AFP Cluster Resource Goes Comatose During Fail Over If File Is Open From Client

  • 7002566
  • 05-Feb-2009
  • 27-Apr-2012

Environment

Novell Open Enterprise Server 2 (OES 2) SP 1
Novell Open Enterprise Server (Linux based)
Novell Cluster Services (NCS)
AFP

Situation

During manual or automatic fail over of an AFP cluster resource on OES 2 SP 1 from one node to another, the resource will fail to come up on the other server.  The resource ends up going comatose.  The only way to recover is to restart the servers in the cluster.  At closer look, the reason the resource goes comatose is because it remains mounted on the first server.  It never gets completely, or correctly dismounted and deactivated.

Resolution

There are three parts to the resolution:
 
1.  Make sure that the AFP proxy user setup during install of AFP is added to the default password policy you selected (also during install and configuration of AFP) during configuration.  If there is more than one proxy user being used, then each proxy user must also be assigned to the password policy.
 
2.  Make sure that under the password policy (as viewed by iManager), that the proxy user(s) are also allowed to retrieve passwords.  This can be checked and edited from the following location:
  • Open iManager
  • Select PASSWORDS from the left-hand menu
  • Select PASSWORD POLICIES from the sub-menu under passwords
  • Select the correct password policy.  By default it will be the AFP DEFAULT POLICY
  • On the pop-up window for the password policy select the UNIVERSAL PASSWORD tab and CONFIGURATION OPTIONS sub tab
  • Scroll down until you see the section titled ALLOW THE FOLLOWING TO RETRIEVE PASSWORDS
  • If the proxy user(s) is not listed, then add the user.

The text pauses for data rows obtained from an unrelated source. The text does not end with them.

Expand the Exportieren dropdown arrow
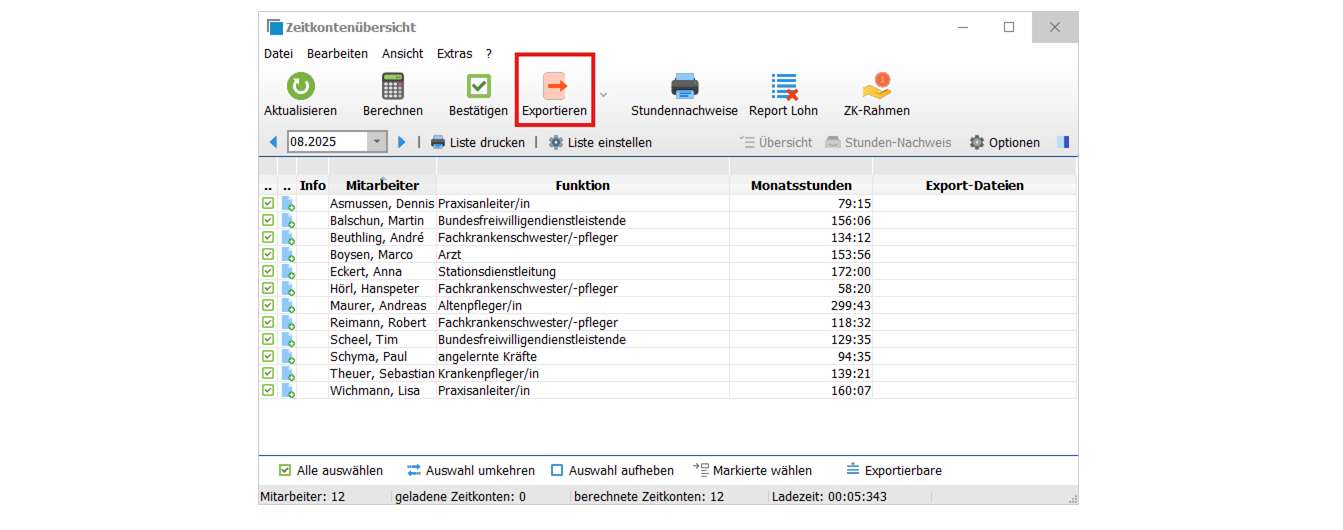 click(603, 94)
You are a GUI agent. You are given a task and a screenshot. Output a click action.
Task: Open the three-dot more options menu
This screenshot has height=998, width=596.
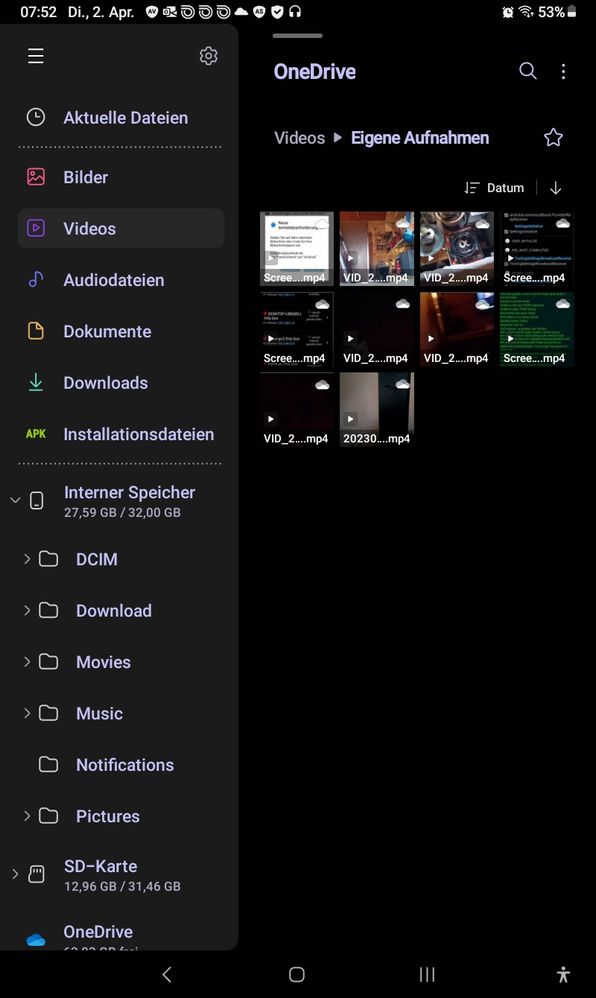(564, 71)
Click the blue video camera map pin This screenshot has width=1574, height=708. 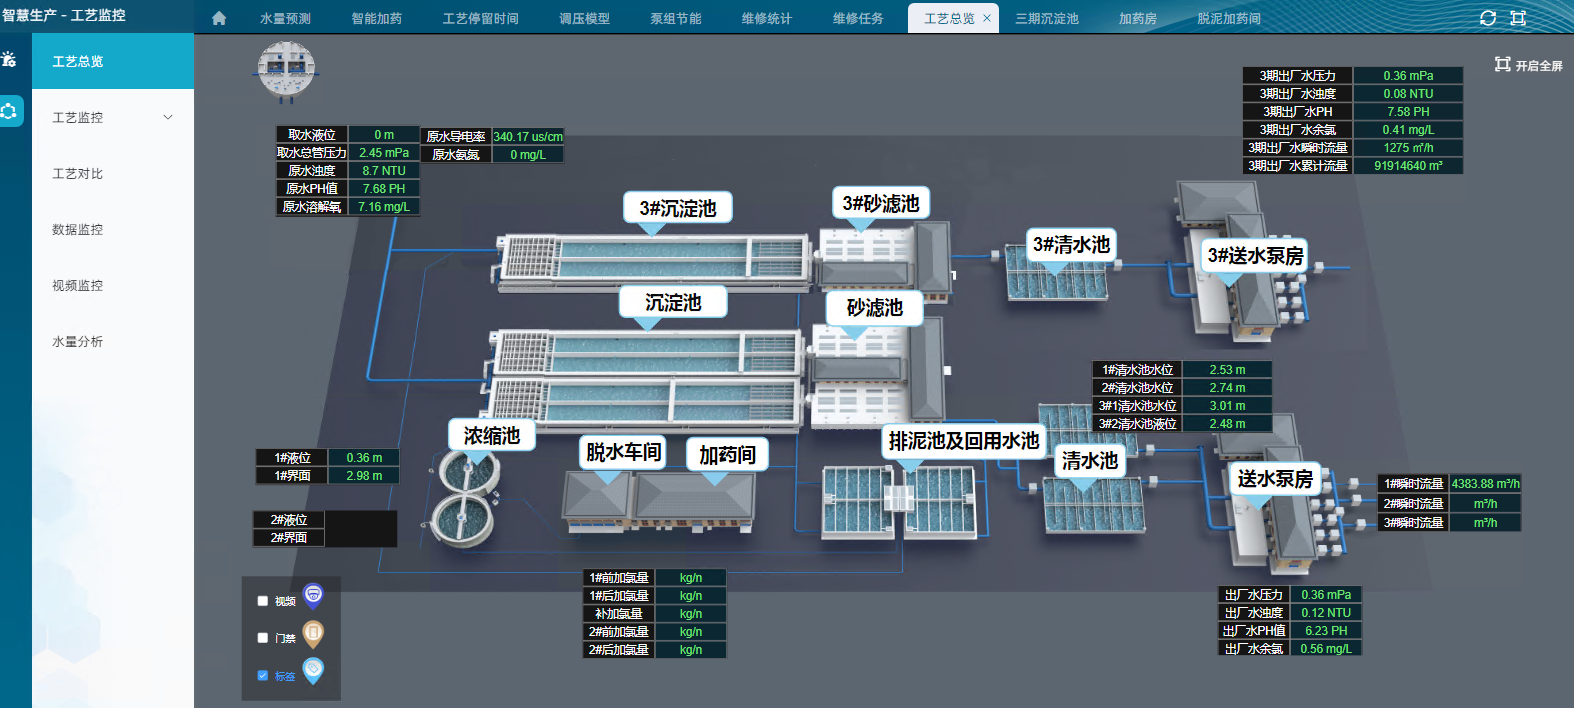(x=313, y=597)
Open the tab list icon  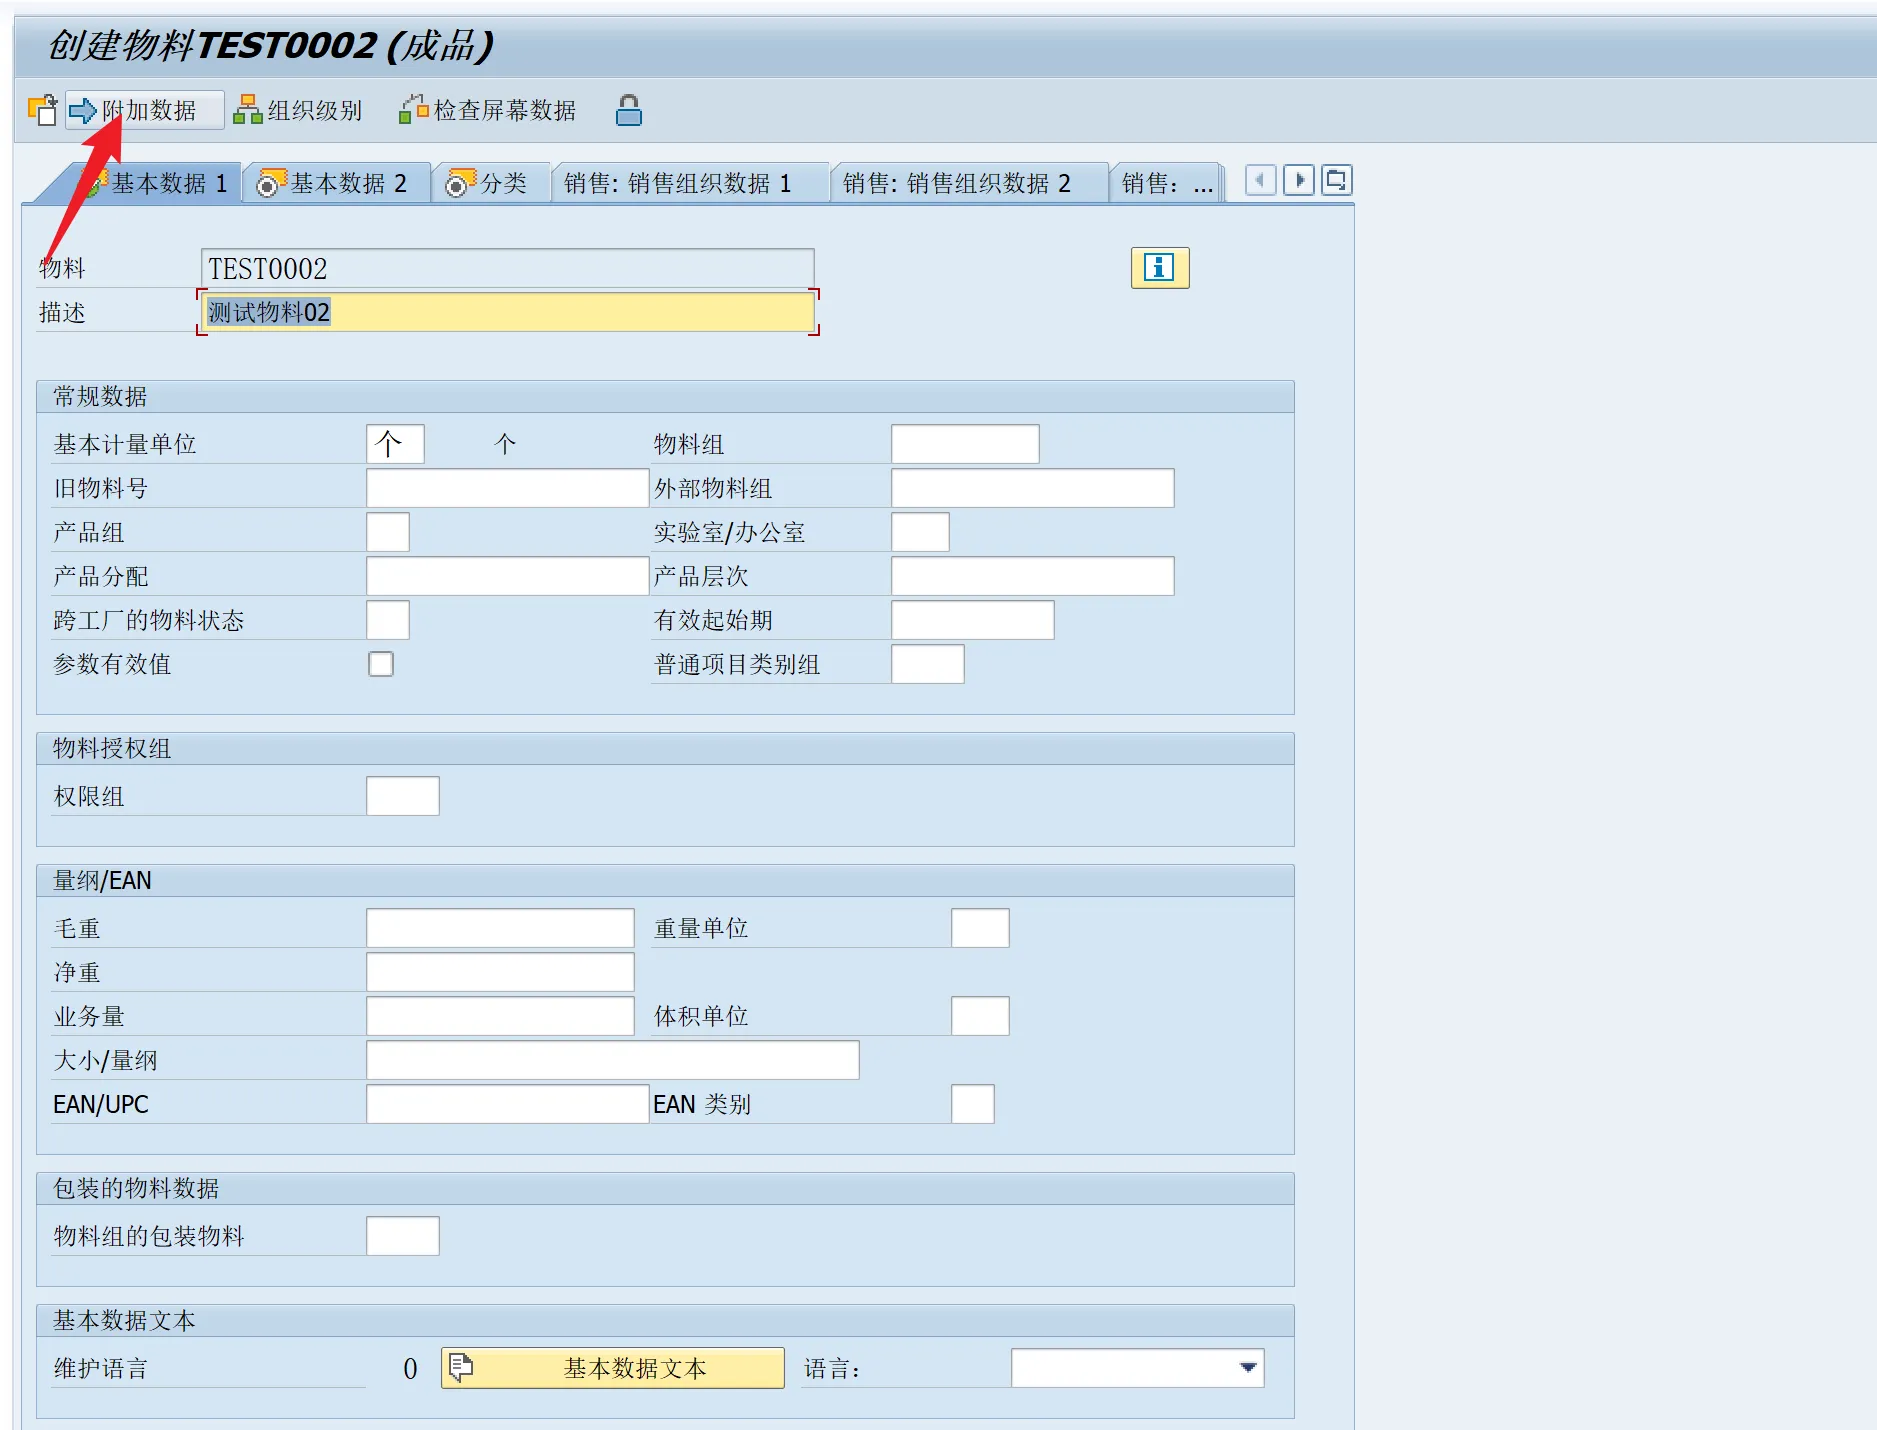click(x=1336, y=181)
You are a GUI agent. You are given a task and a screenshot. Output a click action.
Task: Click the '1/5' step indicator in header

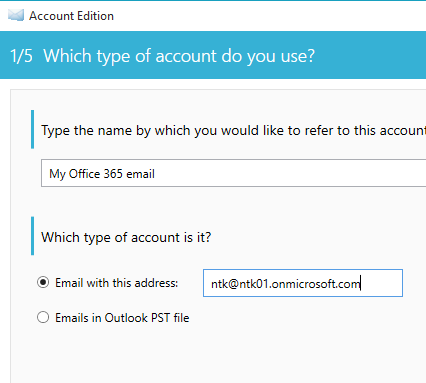[22, 55]
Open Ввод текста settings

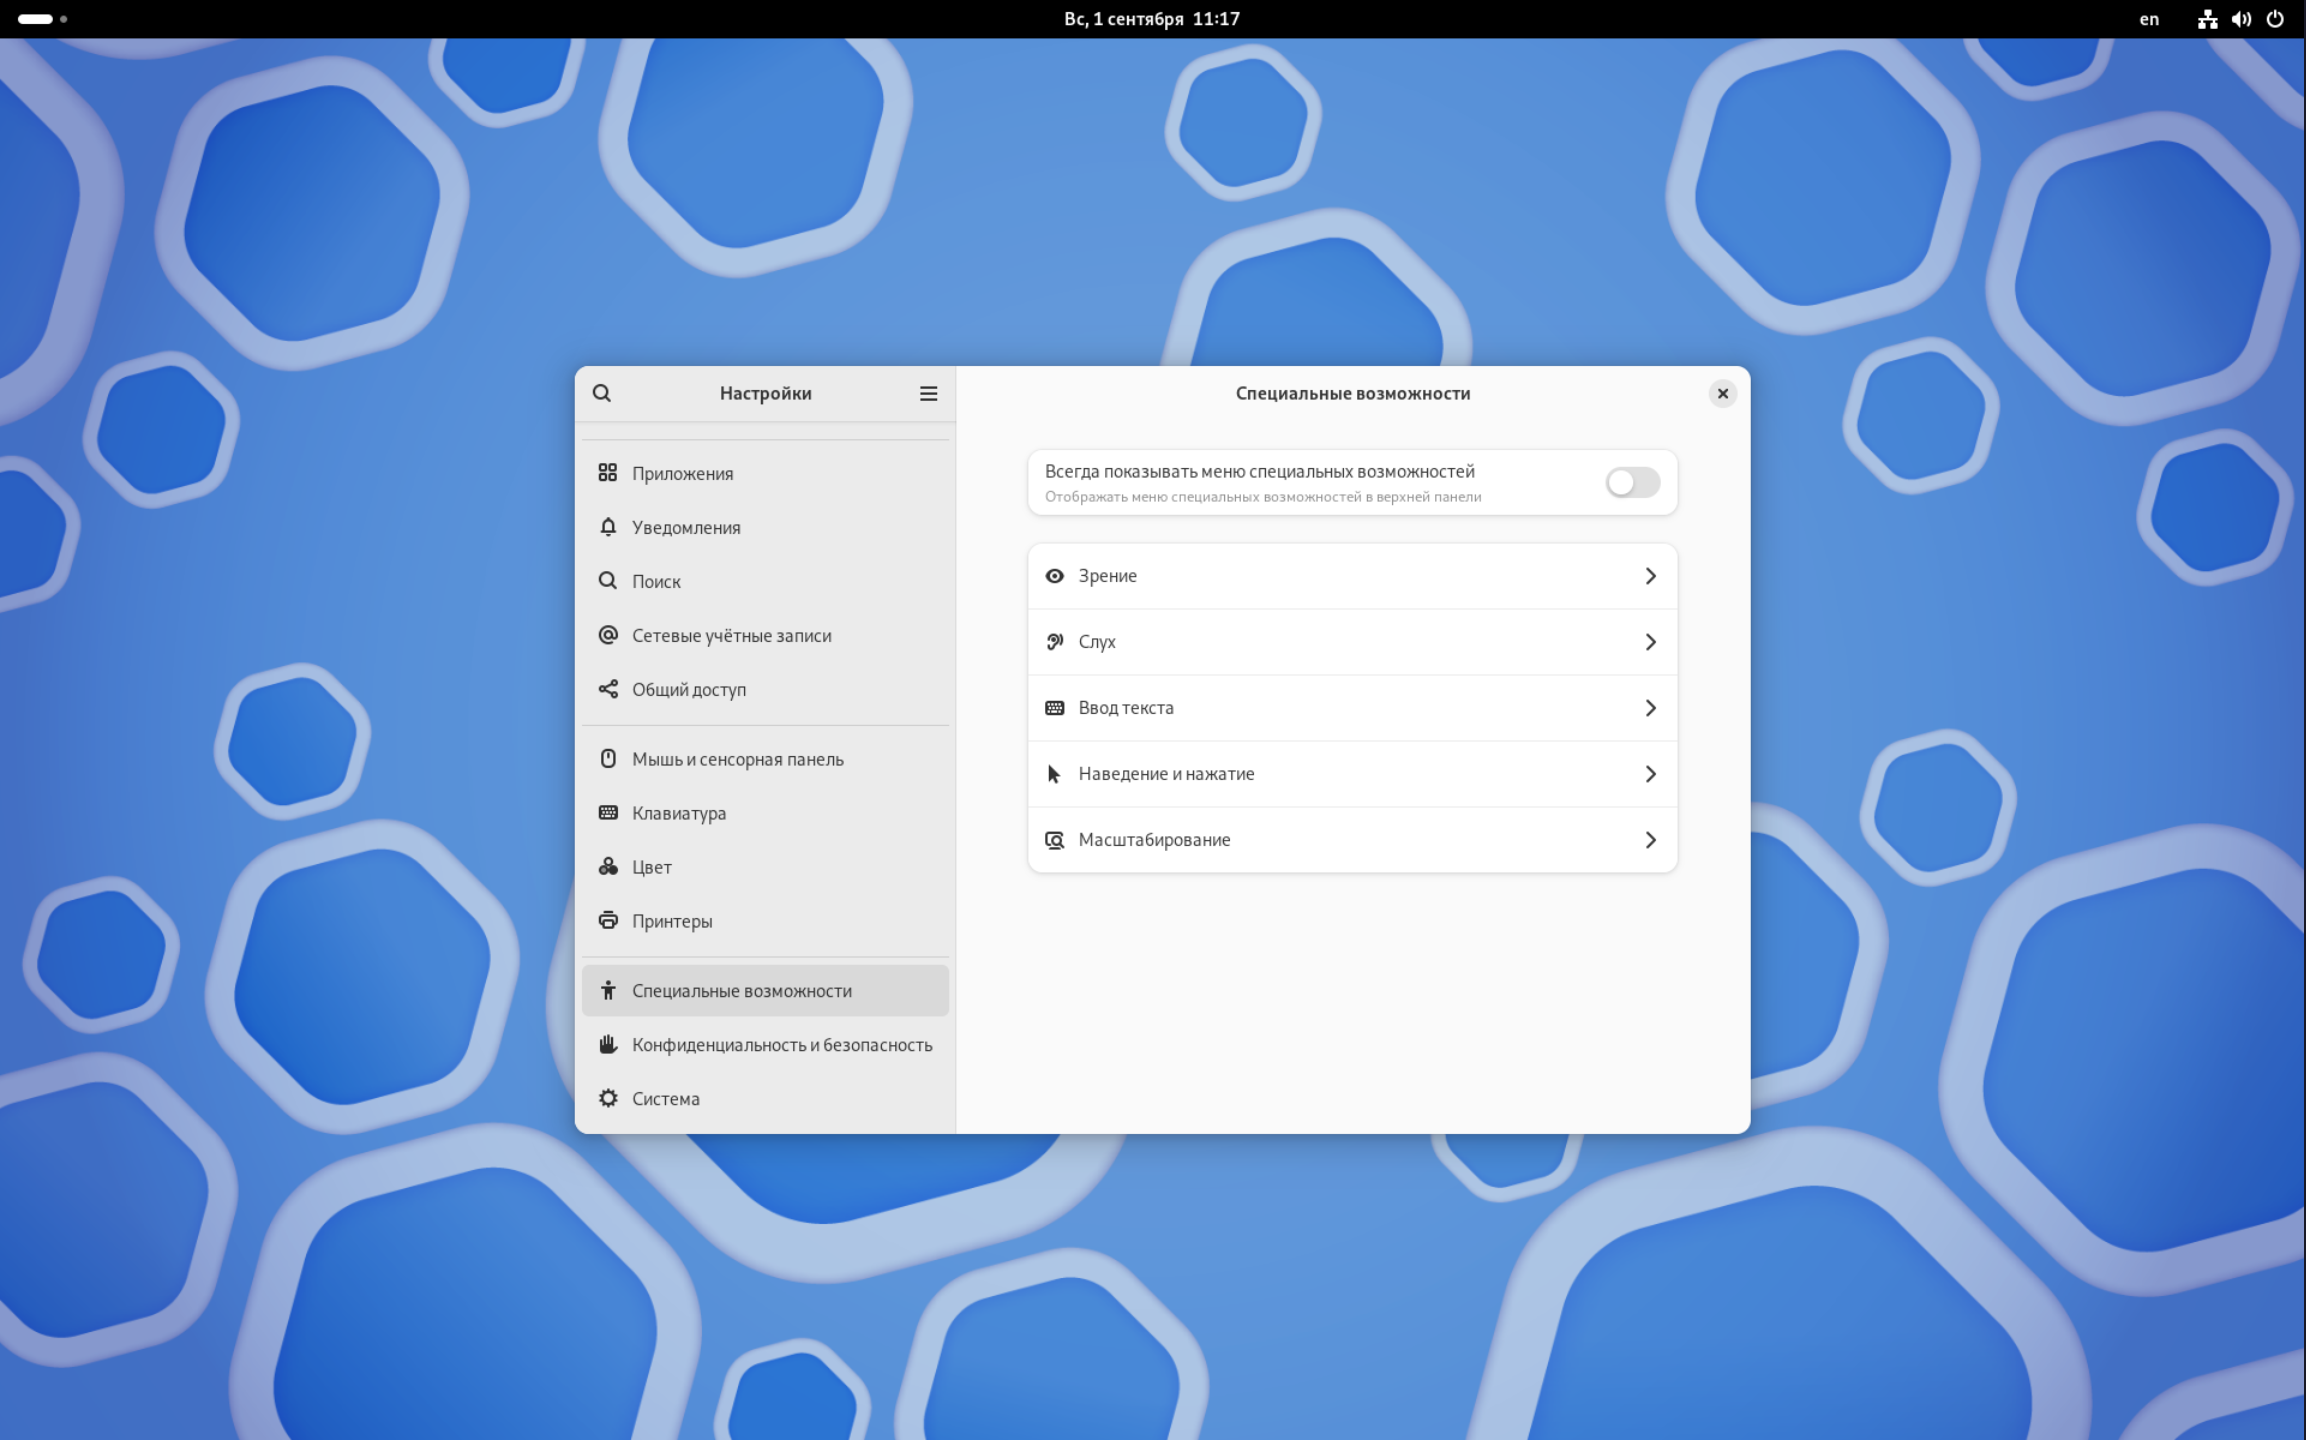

3.  The above two steps may resolve some situations, however, there is currently a defect filed on this.  OES 2 SP 1 shipping code for AFP does not properly close file handles for open files during the migration process of a cluster resource.  The defect has been identified and has been resolved.  The official patch is still being worked on at the time of the writing of this TID (Feb. 5, 2009).  The defect number is identified below. 

Bug Number

470773